What to do: All of the data below should be written out exactly.

Provided data:
====

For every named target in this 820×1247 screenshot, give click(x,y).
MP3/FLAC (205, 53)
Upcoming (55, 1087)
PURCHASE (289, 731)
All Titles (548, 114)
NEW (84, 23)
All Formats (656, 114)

====

Exercise response:
For every named target in this 820×1247 screenshot, give click(x,y).
MP3/FLAC (205, 53)
Upcoming (55, 1087)
PURCHASE (289, 731)
All Titles (548, 114)
NEW (84, 23)
All Formats (656, 114)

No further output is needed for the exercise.